Speaking at Drupal Events: A Non-Code Way to Contribute to Drupal
Contributing to Drupal is one of the most important things we can do as a part of the Drupal community. Considering that the platform is open source, contributions are essential to keep Drupal advancing. When it comes to contributions, there are a number of ways to get involved—and they don't all involve coding. I recently had the opportunity to contribute in the form of speaking at DrupalCon about a module our team rescued.
The Origins of Our DrupalCon Session
Our Drupal team has been working with the TB Mega Menu module since 2017. As we worked on various projects and tried to meet each client's different needs, we ended up making many updates and changes to the module. We eventually realized this module was no longer being maintained, so we applied for ownership and, ultimately, ended up rescuing the abandoned project.
We saw first-hand the community benefit that came from this project going from abandoned to rescued. Once we added our fixes and started updating the module, the community began using it again. Seeing the community jump right back in helped us to understand the value of contributing back to Drupal.
Encouraged by this new understanding of the importance of this contribution, we looked for a way to share that with the greater community. In a way, us sharing our story about contributing back to Drupal is another way to contribute to the Drupal community.
The Speaker Application Process
Since we wanted to share our experience of community contribution and demonstrate there are many different ways one can contribute, we decided to share our story at Drupal camps and DrupalCon. We first applied to Florida DrupalCamp and we did not get in. If something similar happens to you, it's important to not get discouraged. We took that "no" and let it drive us—we only worked harder when we applied to DrupalCon.

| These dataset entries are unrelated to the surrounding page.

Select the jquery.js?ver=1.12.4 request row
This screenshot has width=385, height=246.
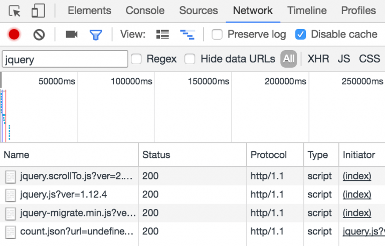(x=63, y=194)
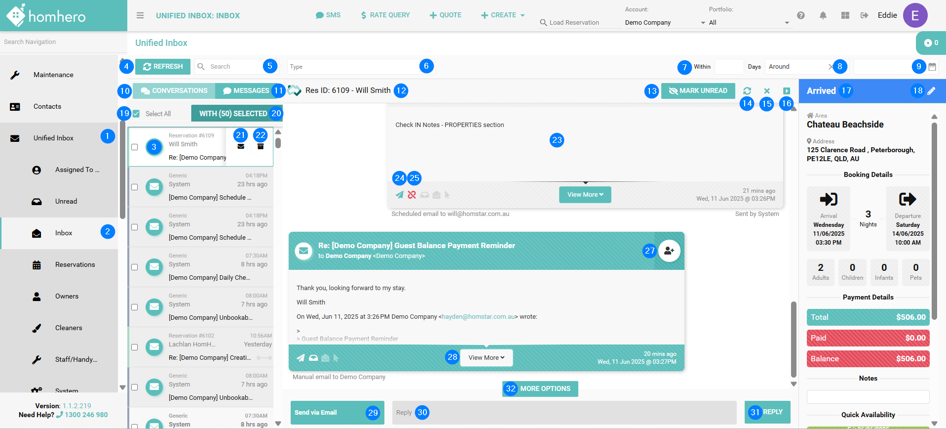Expand the CREATE dropdown menu
Image resolution: width=946 pixels, height=429 pixels.
click(x=503, y=15)
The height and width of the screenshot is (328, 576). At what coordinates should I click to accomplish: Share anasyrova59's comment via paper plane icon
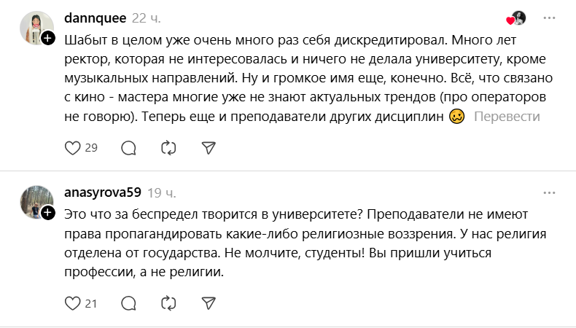click(x=209, y=302)
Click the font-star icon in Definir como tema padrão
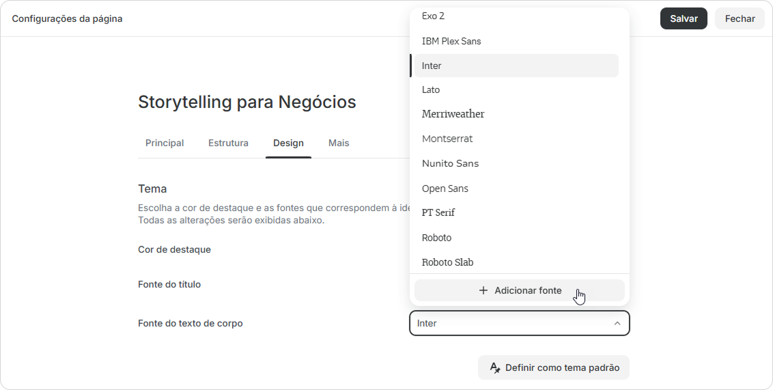773x390 pixels. click(x=495, y=368)
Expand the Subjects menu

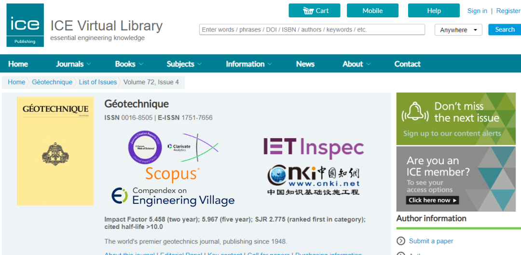pos(184,64)
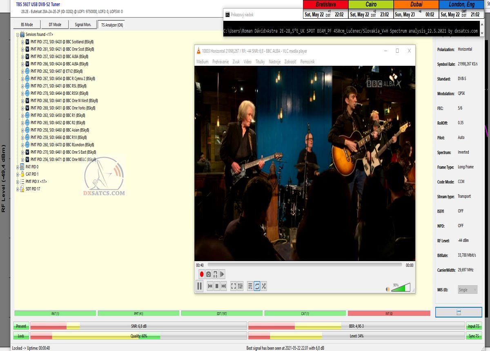Image resolution: width=490 pixels, height=351 pixels.
Task: Click the A-B loop button
Action: (215, 274)
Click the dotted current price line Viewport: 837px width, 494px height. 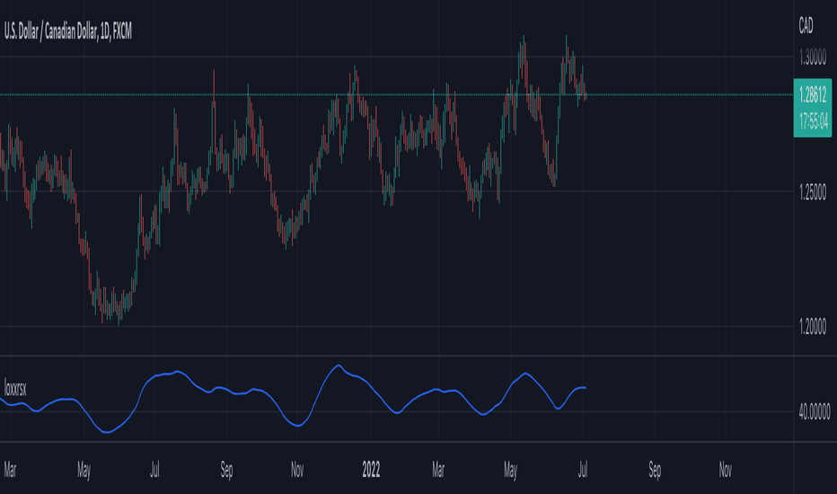pos(397,94)
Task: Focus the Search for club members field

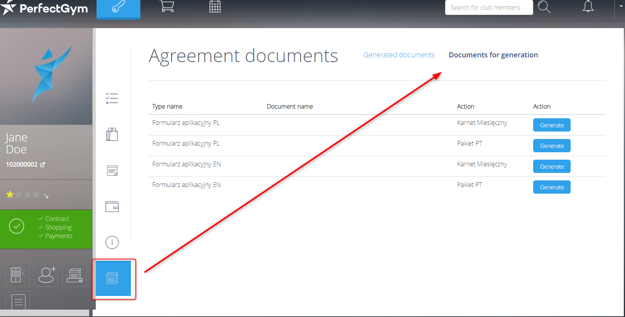Action: (x=489, y=7)
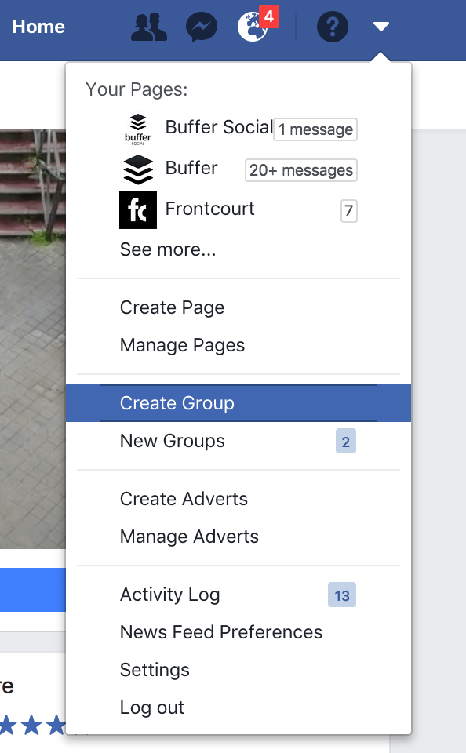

We spent a lot of time updating our proposal to DrupalCon. Our hard work and proposal revisions paid off, and we were rewarded with a "yes!" Some tips to keep in mind when working on your proposal.

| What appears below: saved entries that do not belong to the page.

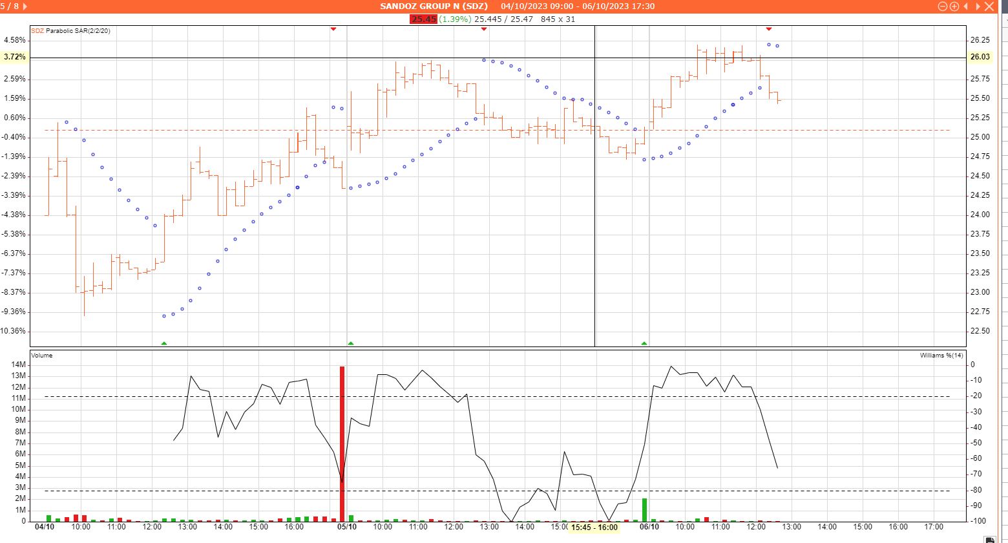Click the Volume panel label
This screenshot has height=543, width=1008.
42,356
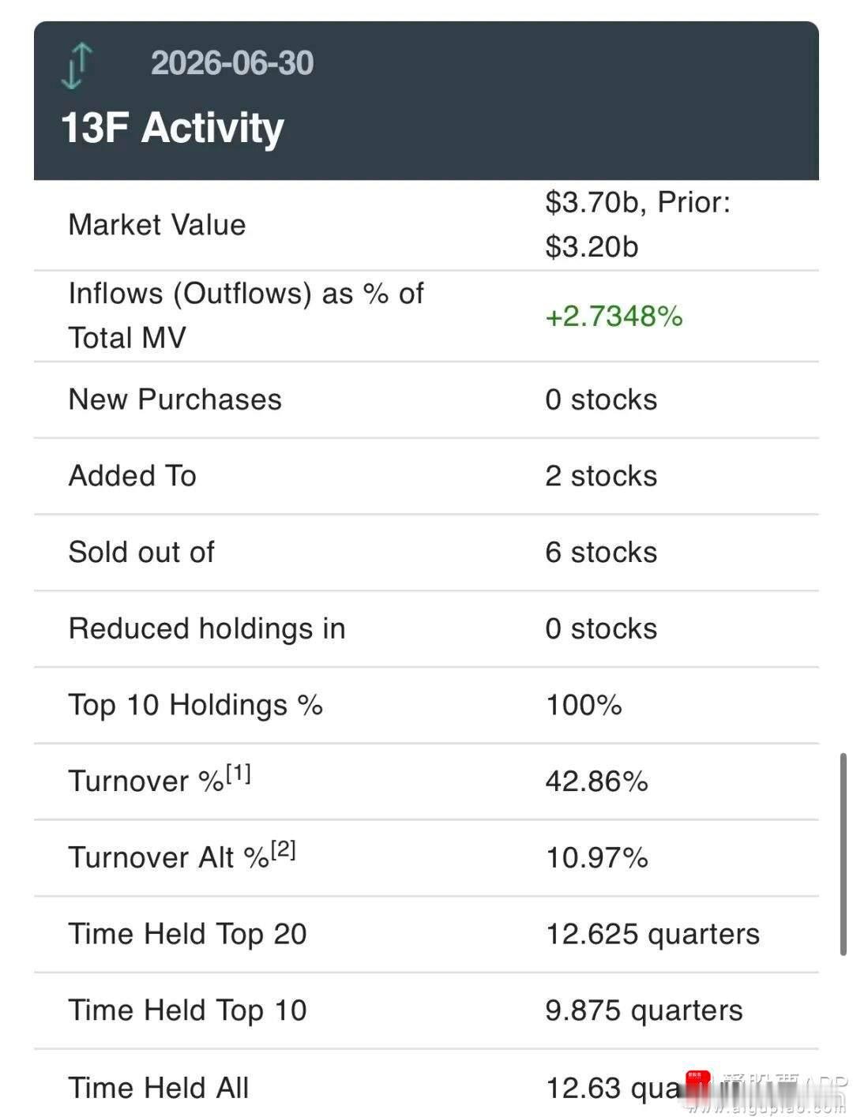853x1117 pixels.
Task: Click the Reduced holdings in label
Action: (x=207, y=629)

Pick a Topic that Excites You
Pick a topic that you're excited about. If you're passionate about your topic, that will shine through in your proposal (and later on in your presentation). We were very excited about our topic and held it close to our hearts, which fueled our proposal development.
For our DrupalCon proposal, we took a step back and thought about how we could share this experience we were so passionate about, and how we could have our audience understand the importance of this contribution and get excited themselves.

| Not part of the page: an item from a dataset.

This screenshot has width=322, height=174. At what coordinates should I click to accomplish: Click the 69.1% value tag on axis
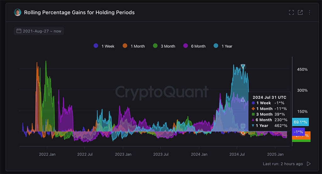point(300,122)
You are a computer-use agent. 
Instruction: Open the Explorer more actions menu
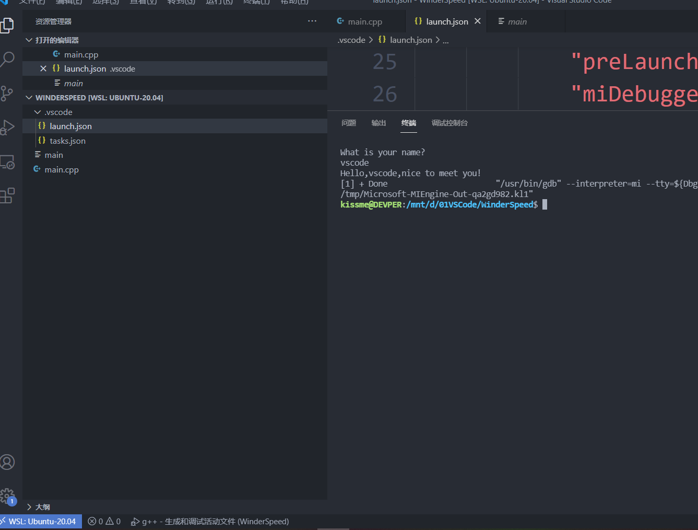pyautogui.click(x=312, y=21)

Keep Your Proposal Direct and Concise
Make sure your proposal is direct and concise. It's always helpful to have other people take a look at your proposal and provide a fresh perspective. If you're able to, it's also beneficial to have someone with speaker proposal experience review.
Select a Catchy Title
Choose a title that's eye-catching and true to the content of your session. Of course, you want your title to create interest, but it's also important to make sure that your session's attendees are getting the content they expected when they chose to attend.
My Experience as a First-Time Speaker
Contributing to TB Mega Menu and presenting at DrupalCon were my first major experiences within the Drupal community. This year, DrupalCon was virtual, and it was a cool experience presenting online. As a first-time presenter, there were a few things I found comforting about presenting virtually. Personally, I felt less nervous because I didn't have to stand on stage and present to a crowd. I felt a bit more casual and comfortable in my own home. There was a chat and Q&A feature so I could see if the audience was engaged in my presentation. Overall, I enjoyed presenting virtually for my first speaker experience.
Co-presenting with my colleague Wade Stewart was another important element of this experience. I had never presented before at any conference, so having a co-presenter for my session helped to alleviate some of the nerves I experienced.
We did a lot of individual practice to get familiar with our own pieces of the story, and we also practiced frequently together to ensure we both felt comfortable and that we had a good flow. For anyone who is interested in speaking at a conference like DrupalCon but who might be hesitant or nervous to do it alone, I definitely recommend finding someone to co-present with. In my experience, it removed a lot of pressure and made the experience more fun.
Giving Back to the Drupal Community
It has been great as a relatively new member of both the Drupal community and Bounteous to be able to speak at DrupalCon and participate in TB Mega Menu. Both of these experiences have really helped me to appreciate and understand how important the community is around Drupal.
I am thankful that I was able to contribute via our module rescue and then contribute again in a non-code way by sharing the experience and speaking at DrupalCon. I encourage everyone to explore the ways that you can give back to the Drupal community! Contributors can earn credits for identifying or fixing problems, contributing code, or a host of other non-technical options like speaking at conferences.